• _THINGS TO DO_
• 1. From the comments on the tone-policing comic, list the emotions that the last comment names as a central part of the issue.
• 2. Copy out the part of the records that opens with the line containing "Open the ignvcio_beroizv" and closes with the line containing "I will coord(672,571).".

• _GIVEN TEXT_
┄┄┄┄┄┄┄┄┄┄
It makes sense that it’s about the tone of the conversation and not about the tone of skin as I initially thought. Very well made, the TLDR could be the classic “Don’t be a dick” but this is quite an informative guide on how to achieve that goal.
Speaking as someone who goes through spells of activism… no.
“No”, not in the sense that the comic is bad or wrong, on the contrary. I’ve been subjected to tone policing more often than I can count, and it’s frustrating as hell when it’s blatantly an attempt to derail the conversation.
However.
I’ve also said the exact same things a few times to my fellow activists. Because what the comic neglects to mention is that it’s also absolutely right to moderate your tone when you want to convince someone.
It is insanely hard to win the support of someone who is alienated by your behaviour. It’s super easy to win the support of someone who thinks you’re just like them, with one difference, and that difference is what gets you treated much more badly than they are.
Self-policing of tone, please, let’s have more of that!
Uhh … no. The problem is, that no matter how calm I am when talking about some of the issues facing trans people, I get told I’m too emotional and need to calm down. Even if I’m a completely calm, unemotional robot, this happens. This issue was even covered in the comic. When the emotions … the anger, fear, frustration … are a CENTRAL part of the issue, then those emotions need to be expressed and acknowledged as valid. An issue also addressed in the comic. I think maybe you need to reed it again.
┄┄┄┄┄┄┄┄┄┄
• _ROWS_
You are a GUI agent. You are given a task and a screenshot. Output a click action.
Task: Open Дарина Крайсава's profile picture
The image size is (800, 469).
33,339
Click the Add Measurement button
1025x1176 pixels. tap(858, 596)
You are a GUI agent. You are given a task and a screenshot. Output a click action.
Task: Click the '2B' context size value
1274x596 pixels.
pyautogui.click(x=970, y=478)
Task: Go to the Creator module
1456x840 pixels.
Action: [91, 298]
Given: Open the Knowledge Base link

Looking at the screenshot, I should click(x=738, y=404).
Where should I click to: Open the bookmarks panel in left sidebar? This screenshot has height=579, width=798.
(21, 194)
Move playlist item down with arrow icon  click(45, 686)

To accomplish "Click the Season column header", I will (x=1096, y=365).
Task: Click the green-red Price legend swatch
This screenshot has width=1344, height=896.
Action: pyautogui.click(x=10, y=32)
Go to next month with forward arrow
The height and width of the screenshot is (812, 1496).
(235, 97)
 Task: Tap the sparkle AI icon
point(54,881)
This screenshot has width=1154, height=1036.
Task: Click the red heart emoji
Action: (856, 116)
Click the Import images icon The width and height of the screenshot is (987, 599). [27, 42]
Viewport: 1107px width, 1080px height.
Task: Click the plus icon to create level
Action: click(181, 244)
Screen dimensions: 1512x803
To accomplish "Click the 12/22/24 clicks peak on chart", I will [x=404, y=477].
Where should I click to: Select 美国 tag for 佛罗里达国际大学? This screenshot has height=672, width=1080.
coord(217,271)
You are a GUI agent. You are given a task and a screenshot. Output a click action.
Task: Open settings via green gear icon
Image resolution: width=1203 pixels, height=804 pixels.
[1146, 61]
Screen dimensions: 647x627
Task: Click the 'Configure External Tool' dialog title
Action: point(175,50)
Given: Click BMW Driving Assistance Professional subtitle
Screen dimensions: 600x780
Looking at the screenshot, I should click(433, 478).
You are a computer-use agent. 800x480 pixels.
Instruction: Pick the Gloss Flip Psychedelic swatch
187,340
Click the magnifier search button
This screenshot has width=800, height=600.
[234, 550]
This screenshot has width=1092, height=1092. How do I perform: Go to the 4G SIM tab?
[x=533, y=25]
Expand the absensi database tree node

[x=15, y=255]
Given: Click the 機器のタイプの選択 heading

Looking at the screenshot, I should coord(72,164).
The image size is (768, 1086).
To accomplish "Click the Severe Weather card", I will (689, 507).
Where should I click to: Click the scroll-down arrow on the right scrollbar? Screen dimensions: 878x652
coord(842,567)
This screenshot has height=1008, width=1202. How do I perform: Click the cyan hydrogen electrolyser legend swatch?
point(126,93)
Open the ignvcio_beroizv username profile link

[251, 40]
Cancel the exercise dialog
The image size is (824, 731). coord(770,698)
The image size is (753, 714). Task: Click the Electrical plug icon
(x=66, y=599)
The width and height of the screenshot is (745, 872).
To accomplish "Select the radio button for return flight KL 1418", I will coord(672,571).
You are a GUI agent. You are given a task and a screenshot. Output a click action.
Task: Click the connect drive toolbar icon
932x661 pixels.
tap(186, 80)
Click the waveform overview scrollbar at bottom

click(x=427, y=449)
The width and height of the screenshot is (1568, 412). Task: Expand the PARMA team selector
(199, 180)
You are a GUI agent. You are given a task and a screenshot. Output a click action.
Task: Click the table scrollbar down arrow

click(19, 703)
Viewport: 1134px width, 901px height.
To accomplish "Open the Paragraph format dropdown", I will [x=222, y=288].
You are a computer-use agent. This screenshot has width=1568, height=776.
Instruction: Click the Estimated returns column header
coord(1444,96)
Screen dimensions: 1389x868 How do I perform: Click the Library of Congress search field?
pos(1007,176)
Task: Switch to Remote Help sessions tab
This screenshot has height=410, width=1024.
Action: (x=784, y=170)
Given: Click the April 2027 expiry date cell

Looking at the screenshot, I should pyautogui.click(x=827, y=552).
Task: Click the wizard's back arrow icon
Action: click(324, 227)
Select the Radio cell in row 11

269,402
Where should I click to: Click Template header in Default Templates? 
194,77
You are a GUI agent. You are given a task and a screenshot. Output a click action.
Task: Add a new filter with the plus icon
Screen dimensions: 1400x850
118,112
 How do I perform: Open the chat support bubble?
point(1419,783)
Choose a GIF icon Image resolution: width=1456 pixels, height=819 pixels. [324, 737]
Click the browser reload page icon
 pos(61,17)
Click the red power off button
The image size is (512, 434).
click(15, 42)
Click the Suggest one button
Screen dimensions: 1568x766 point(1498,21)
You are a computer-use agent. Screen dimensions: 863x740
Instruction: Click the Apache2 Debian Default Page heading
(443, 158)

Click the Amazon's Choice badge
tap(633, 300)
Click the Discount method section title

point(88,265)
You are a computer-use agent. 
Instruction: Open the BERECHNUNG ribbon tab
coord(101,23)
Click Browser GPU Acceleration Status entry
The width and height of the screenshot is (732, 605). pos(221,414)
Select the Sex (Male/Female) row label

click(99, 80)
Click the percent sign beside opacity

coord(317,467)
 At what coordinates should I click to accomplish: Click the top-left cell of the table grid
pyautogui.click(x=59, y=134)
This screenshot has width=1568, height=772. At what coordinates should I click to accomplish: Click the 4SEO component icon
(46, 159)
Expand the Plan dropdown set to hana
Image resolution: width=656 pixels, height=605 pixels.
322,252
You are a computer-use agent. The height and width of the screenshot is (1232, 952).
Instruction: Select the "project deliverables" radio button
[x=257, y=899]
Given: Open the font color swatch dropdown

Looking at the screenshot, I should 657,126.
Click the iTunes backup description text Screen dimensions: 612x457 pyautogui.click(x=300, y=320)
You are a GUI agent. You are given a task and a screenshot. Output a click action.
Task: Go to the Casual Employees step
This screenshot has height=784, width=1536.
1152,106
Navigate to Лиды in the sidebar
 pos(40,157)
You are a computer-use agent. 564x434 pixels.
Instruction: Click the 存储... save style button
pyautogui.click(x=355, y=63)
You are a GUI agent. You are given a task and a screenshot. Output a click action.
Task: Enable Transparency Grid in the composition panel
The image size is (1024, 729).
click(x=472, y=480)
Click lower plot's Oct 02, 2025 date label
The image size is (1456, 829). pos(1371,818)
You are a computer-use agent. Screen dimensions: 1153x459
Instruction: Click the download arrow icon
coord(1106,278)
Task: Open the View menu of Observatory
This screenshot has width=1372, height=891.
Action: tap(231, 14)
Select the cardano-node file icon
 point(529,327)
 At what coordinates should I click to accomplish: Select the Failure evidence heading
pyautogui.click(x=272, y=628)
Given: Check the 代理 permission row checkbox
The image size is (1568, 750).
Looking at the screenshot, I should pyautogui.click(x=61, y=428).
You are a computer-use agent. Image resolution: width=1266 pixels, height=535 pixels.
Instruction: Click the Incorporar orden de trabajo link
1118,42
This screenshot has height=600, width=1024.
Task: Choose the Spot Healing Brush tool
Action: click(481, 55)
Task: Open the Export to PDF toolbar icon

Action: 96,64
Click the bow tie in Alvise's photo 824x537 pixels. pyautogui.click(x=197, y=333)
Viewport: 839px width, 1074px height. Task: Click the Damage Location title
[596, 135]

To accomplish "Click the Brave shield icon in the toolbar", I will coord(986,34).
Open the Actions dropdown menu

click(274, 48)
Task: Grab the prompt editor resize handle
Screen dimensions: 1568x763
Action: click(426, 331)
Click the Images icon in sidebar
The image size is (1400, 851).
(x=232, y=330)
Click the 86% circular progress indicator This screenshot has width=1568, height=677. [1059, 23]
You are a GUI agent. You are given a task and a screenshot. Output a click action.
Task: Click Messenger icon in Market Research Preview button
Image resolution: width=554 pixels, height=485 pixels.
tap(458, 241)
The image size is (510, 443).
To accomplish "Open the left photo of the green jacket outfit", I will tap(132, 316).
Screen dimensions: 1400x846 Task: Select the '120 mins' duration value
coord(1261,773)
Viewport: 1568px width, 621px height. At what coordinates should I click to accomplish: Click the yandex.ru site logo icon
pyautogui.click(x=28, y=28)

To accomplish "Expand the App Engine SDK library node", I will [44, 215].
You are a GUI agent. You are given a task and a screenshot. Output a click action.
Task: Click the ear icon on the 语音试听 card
┄┄┄┄┄┄┄┄┄┄
• _THE SOLUTIONS_
• 1. anger, fear, frustration

• 2.
Open the ignvcio_beroizv username profile link

[251, 40]
Cancel the exercise dialog
The image size is (824, 731). coord(770,698)
The image size is (753, 714). Task: Click the Electrical plug icon
(x=66, y=599)
The width and height of the screenshot is (745, 872).
To accomplish "Select the radio button for return flight KL 1418", I will coord(672,571).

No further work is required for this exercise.